See previous posts here:
https://peakd.com/hive-168869/@ksteem/weekend-after-weekend-and-annual-solar-report
https://peakd.com/hive-168869/@ksteem/weekend-solar-install-with-battery
Overall Production:
Here's the overall Lifetime production (7 1/2 months). Equal to 6.6 tons of CO2 reduction or equal to planting over 112 trees. You can see here we have produced a little over half the energy consumed (including vehicle charging) with Solar. This would easily be over 75% or 80% of consumption if not for the Vehicle.
Here's a breakdown by month for last year and this year.
Most months we are producing about 1.2 - 1.6 MWh, the hot summer months July-Sept at 1.6 MWh, the cooler winter months here Oct-Feb all about 1.2 MWh
Here you can see in Feb, even with dirty panels, we still would have produced enough to more than power the household if we didn't have the vehicle charging in addition.
The Bad:
Here's a glitch new to me, Apparently here where we are in Florida, we get a pretty heavy pollen dump. It covers the cars, the house windows, basically everything outdoors. It looks like it was enough to cause about a 10% production loss when I compared clean panels to dirty ones.
Here was my first attempt at cleaning. Half the panels got clean and the others, well halfway clean. I ended up buying a 24 foot extension pole for the window cleaning scrubby and using that later to clean it better. It takes some getting used to, and multiple cleanings with rinsing off the cleaning pad and panels well in-between scrubs to get them clean.
The Ugly:
If you zoom and look at the panels on the left you can see how they didn't get very clean the first time around. Especially the ones on the far left, and that very top panel up there all by itself.

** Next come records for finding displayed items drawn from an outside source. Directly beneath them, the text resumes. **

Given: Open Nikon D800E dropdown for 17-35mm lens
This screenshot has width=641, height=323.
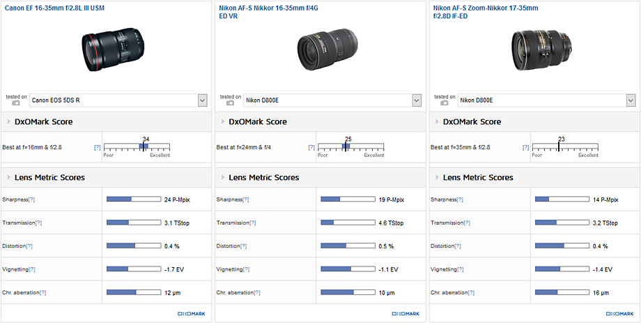Looking at the screenshot, I should coord(631,100).
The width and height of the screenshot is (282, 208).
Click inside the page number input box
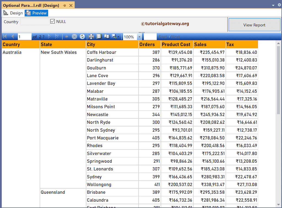[x=24, y=37]
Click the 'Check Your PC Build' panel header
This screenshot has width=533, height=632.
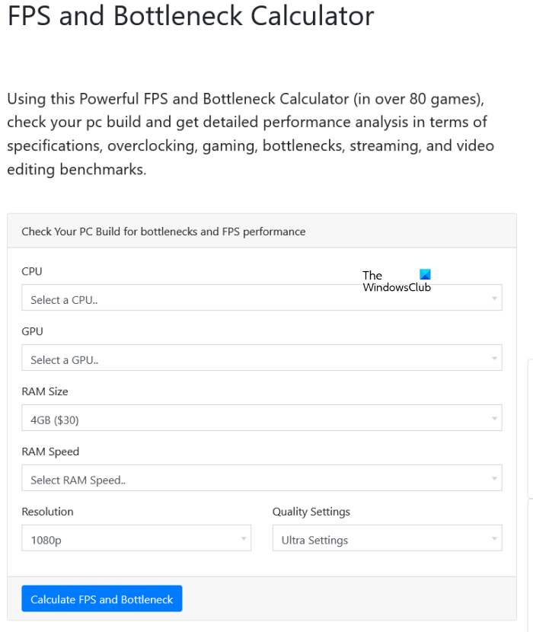pyautogui.click(x=164, y=231)
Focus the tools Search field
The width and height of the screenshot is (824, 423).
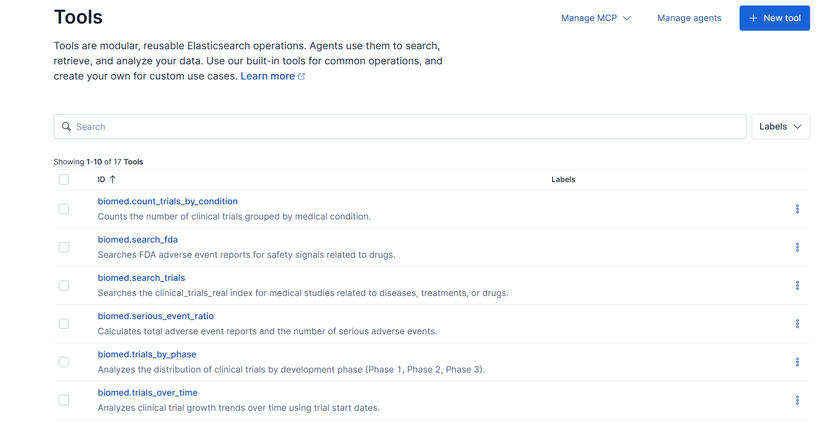coord(399,127)
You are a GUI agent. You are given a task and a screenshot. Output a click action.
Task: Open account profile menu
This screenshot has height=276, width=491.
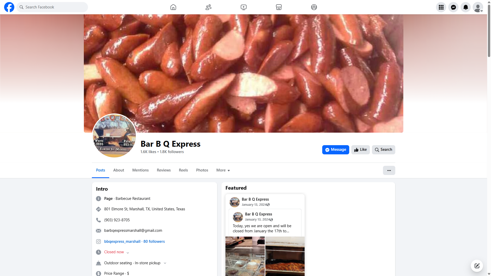point(478,7)
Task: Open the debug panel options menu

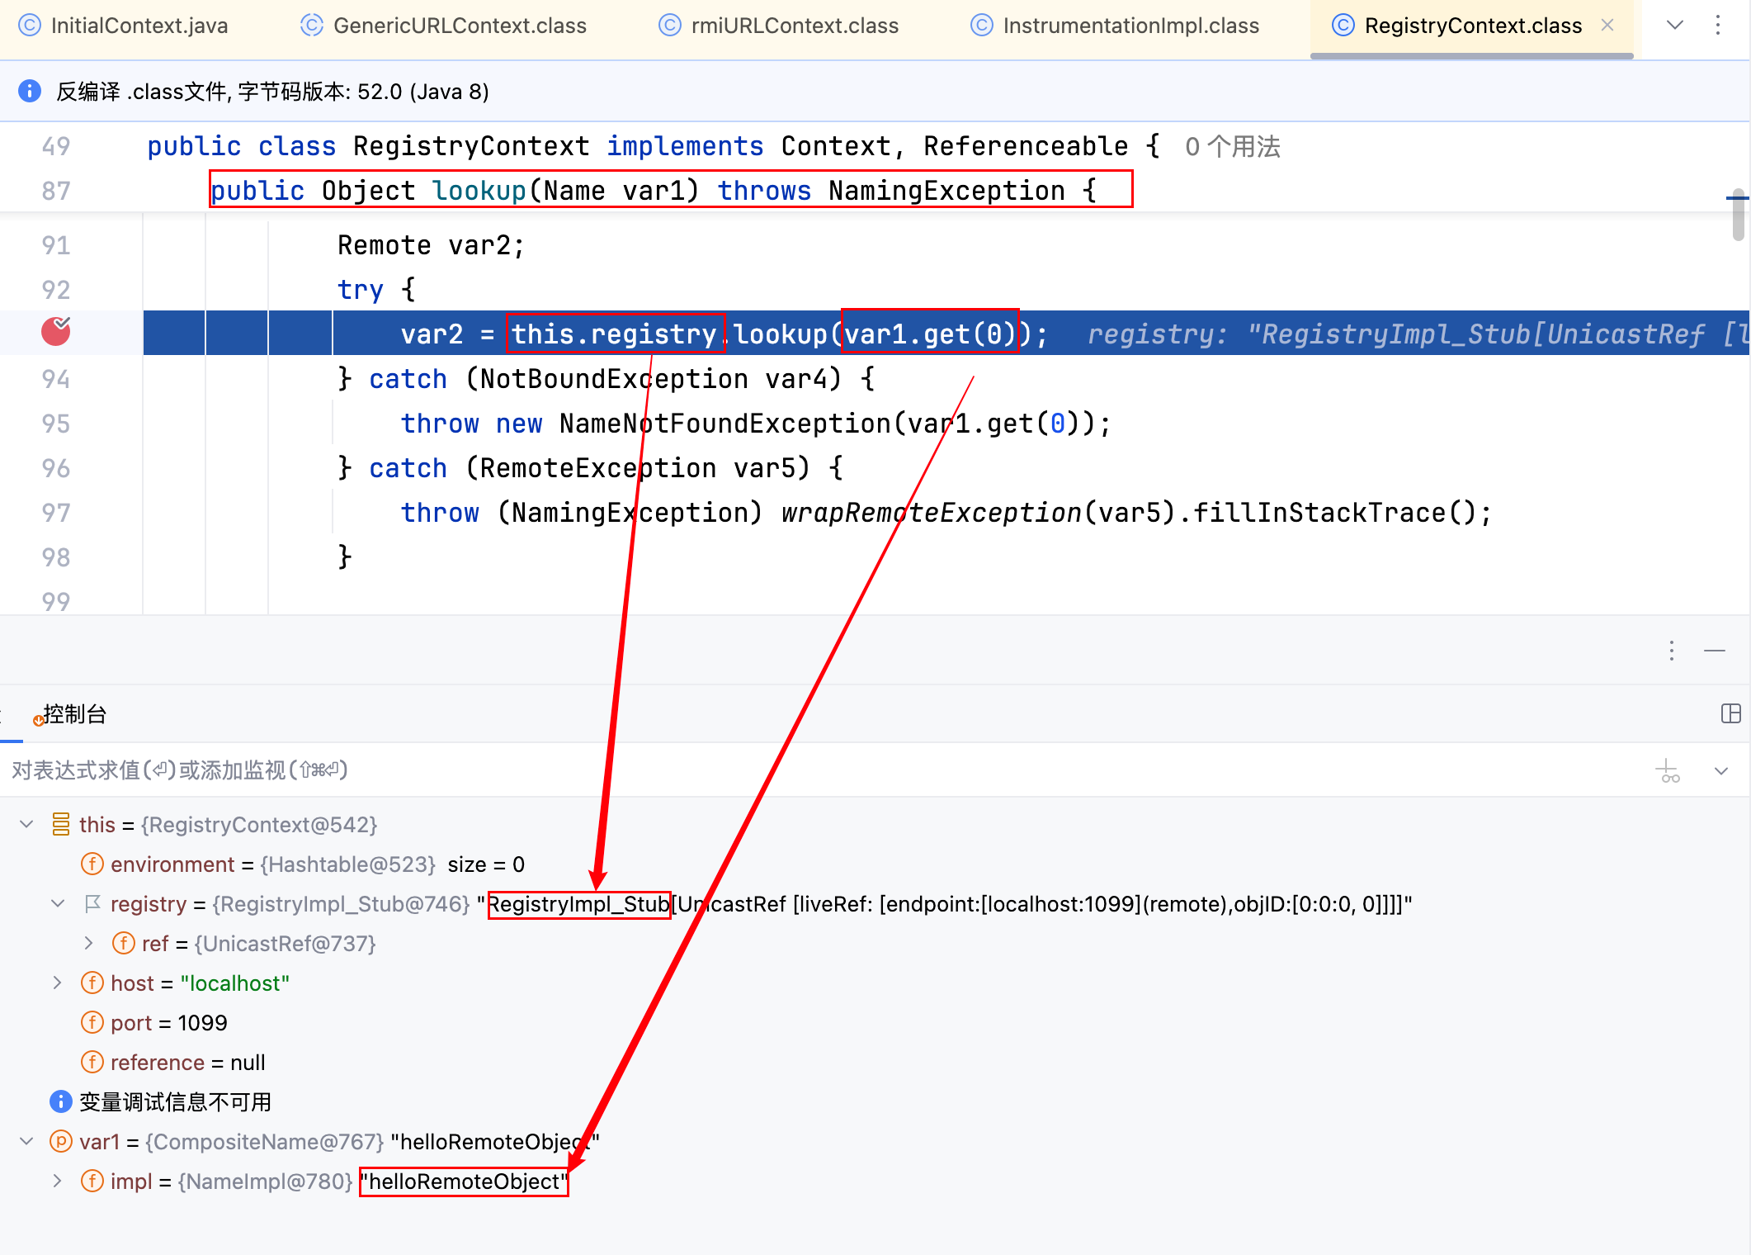Action: 1672,651
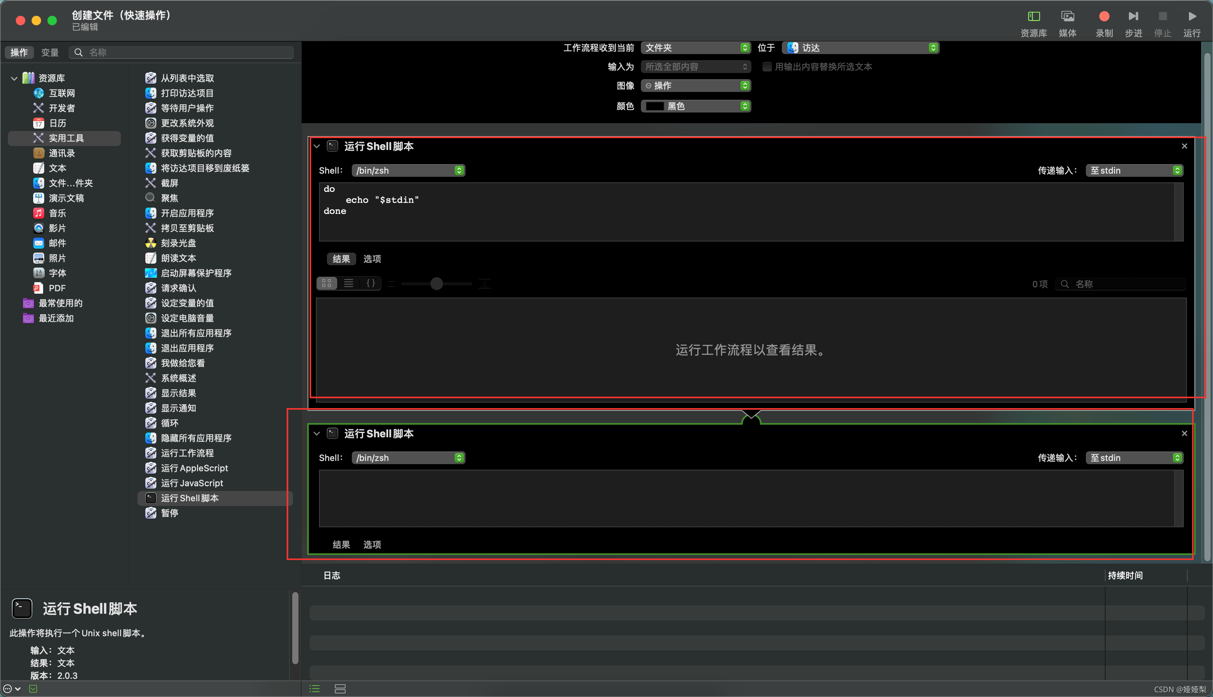Click 结果 button in second shell action
Viewport: 1213px width, 697px height.
[x=341, y=545]
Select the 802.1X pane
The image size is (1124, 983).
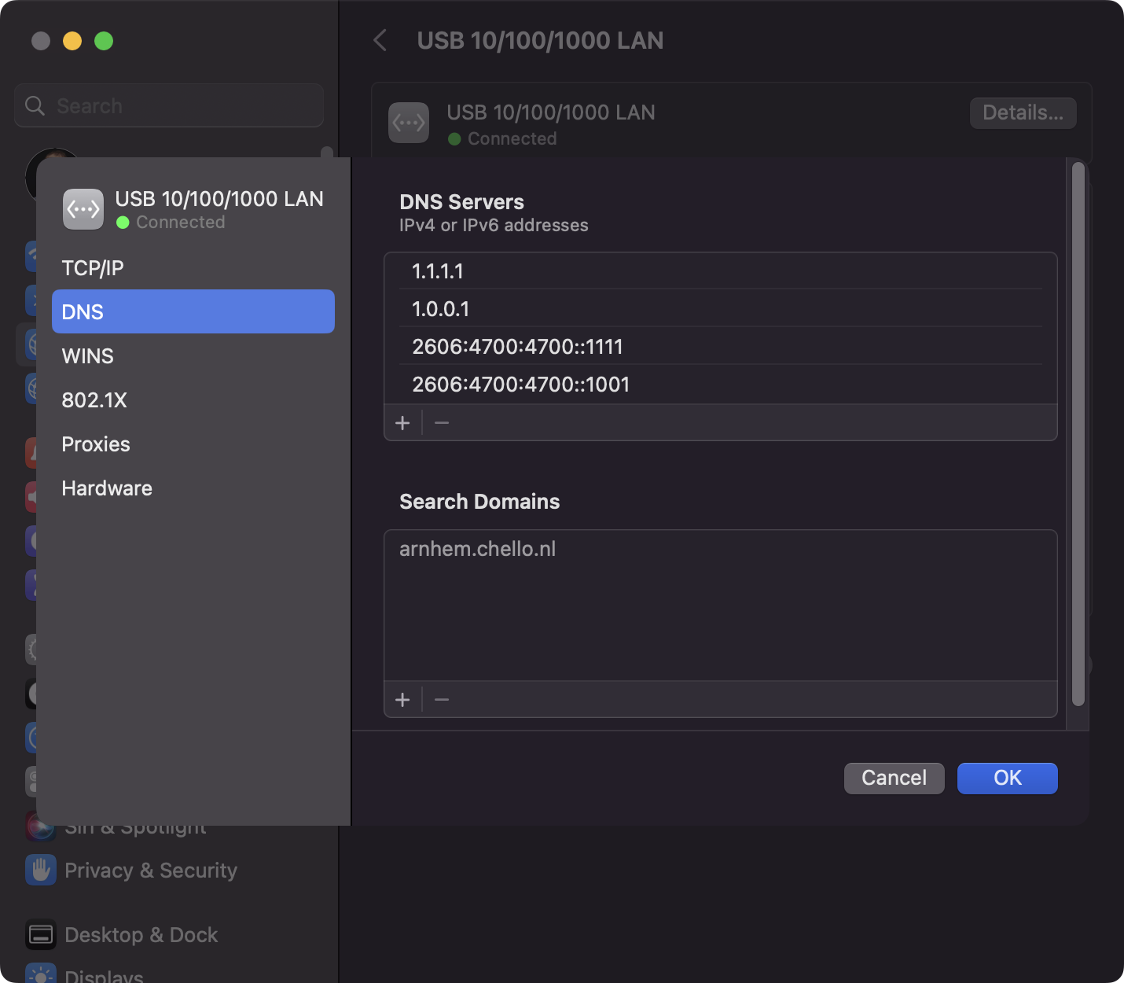[x=94, y=399]
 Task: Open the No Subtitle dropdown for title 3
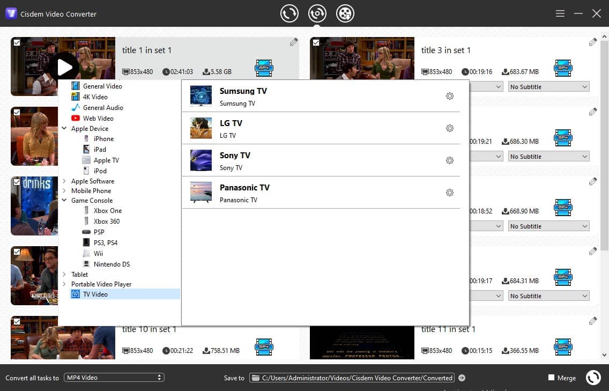[x=548, y=86]
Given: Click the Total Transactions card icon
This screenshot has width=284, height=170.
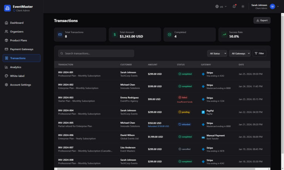Looking at the screenshot, I should [60, 34].
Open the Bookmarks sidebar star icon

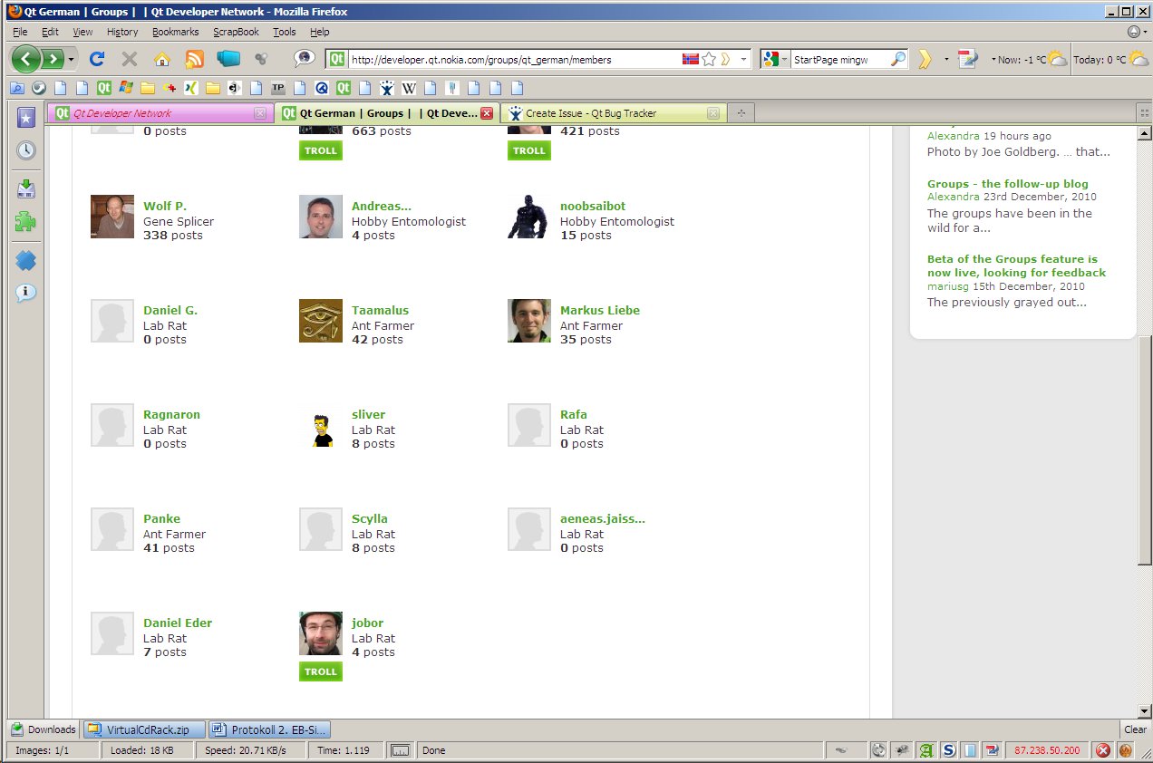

I compared and found that really dirty panel was still producing, but definitely at lower rate than the cleaner panels. This was producing only about 859 Wh vs the 875-900 Wh that the other panels were producing. I really like the reporting and live stats available from this Enphase system with the individual micro-inverters.
Now here below is the after cleaning picture, with most of the arrays much more consistent in production.
Also, when viewed in Live Status mode, this is the picture I like to see. Producing more than consuming, and exporting a good amount back to the grid (except one panel must be shadow or maybe I knocked something loose when cleaning).
Vehicle Charging:
Now there's the vehicle charging. By owning an electric vehicle vs a gas engine, I'm saving mega dollars on maintenance (oil changes, muffler, tailpipes, brakes, etc.) but also on Electric vs. Gasoline costs. Here you can see that the Solar numbers above are even closer, with about 3.6 MWh going to the Vehicle this past year. I drove 11,226 miles (a lot for me with weekly trips up to Mayo in Jacksonville the first 8 months). The Electric and maintenance cost for the vehicle the entire year was about $382.37. I used to spend more than that each month for gasoline vehicle, and more than that for 2 bi-annual oil changes. If you compare the cost, a gasoline car getting 30mph with gas at $3 per gallon would have cost $1,122 for the same miles, not counting maintenance.
Love this AWD Chevy Blazer RS EV. It's so fun to drive with it's fast 0-60mph time of 6 seconds (3.4 seconds for the SS model), and even more when it's powered for free!
Here's the battery backup and "smart" ATS (Automatic Transfer Switch). 5kWh each for total of 20. They don't look quite so obtrusive now that we painted to match house. These worked flawlessly during the hurricane multi-day outage, and have been fantastic over at least a dozen little power outages that lasted only a few seconds. The nice thing about this style vs a generator, is that there is no discernable downtime or switching over time, it is in milliseconds vs the 2 minute outages we used to have whenever the propane generator would switch back and forth.